Even people with great profiles and intelligent comments sometimes drop the ball with their photograph. People like to network with people, not anonymous computers, so resist the temptation to use your company’s logo. Your photograph humanizes you; it shows you are a living breathing person and not a faceless corporation.
When it comes to choosing a photograph, think professional. I’ve seen otherwise professional people put photos of themselves at the beach, with their dogs, with their kids or with weird close-ups of one eye or their ear. These casual photos create dissonance with the business-like tone of their sites.
Unless you have a quirky business where potential clients need to see a fun-loving side of you, make sure your photo looks like you could be heading off to a business meeting. A simple headshot with you in business attire is what you should be aiming for.
Think of trying to brand yourself with your photo. A good photo can be used on multiple sites, your website and as a publicity shot. By using the same photo everywhere, people will begin to recognize you, the same as they would if they knew you in person.

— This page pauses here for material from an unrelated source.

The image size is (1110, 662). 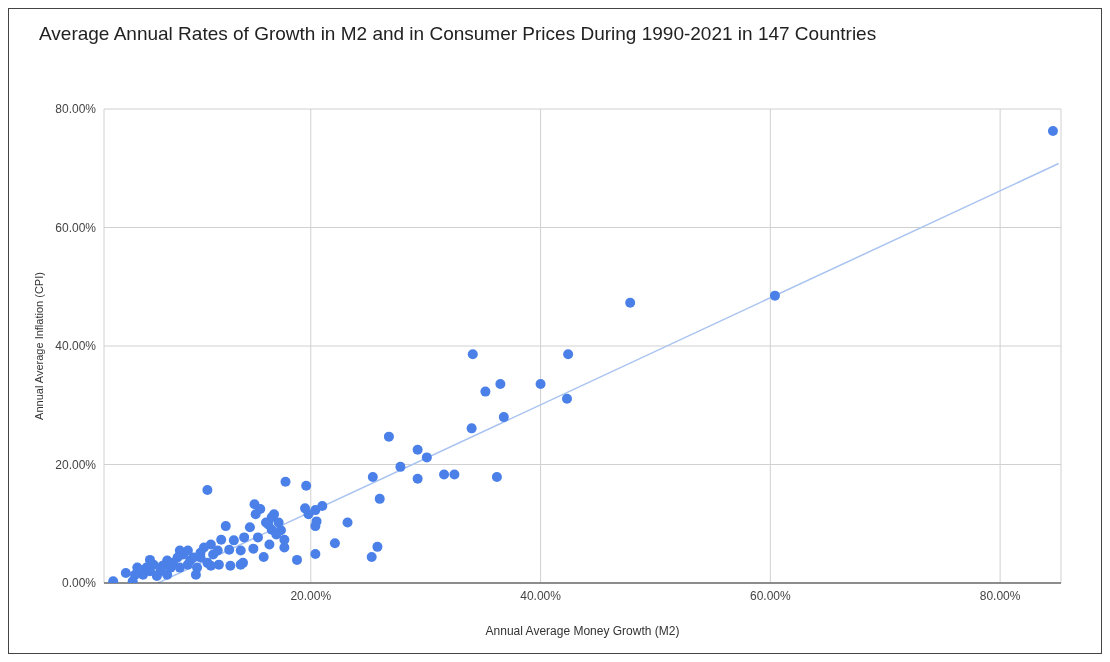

You’ll be getting a lot of mileage out of this photo so if at all possible, get a professional photograph taken. It doesn’t need to be expensive. Even going to the photo studio at Sears or Walmart will produce a quality photo you can use everywhere.
Some studios will even give you a CD with electronic versions of your photograph. If not, don’t worry. Scanning the print is easy and produces a good enough quality for use on social media. Don’t have a scanner? Use the phone and call some print shops or computer stores until you find one that will scan it for you.
Remember, many of the people you network with online will never meet you in person. Your photograph will be the only image they have of you. Why not make it a good one?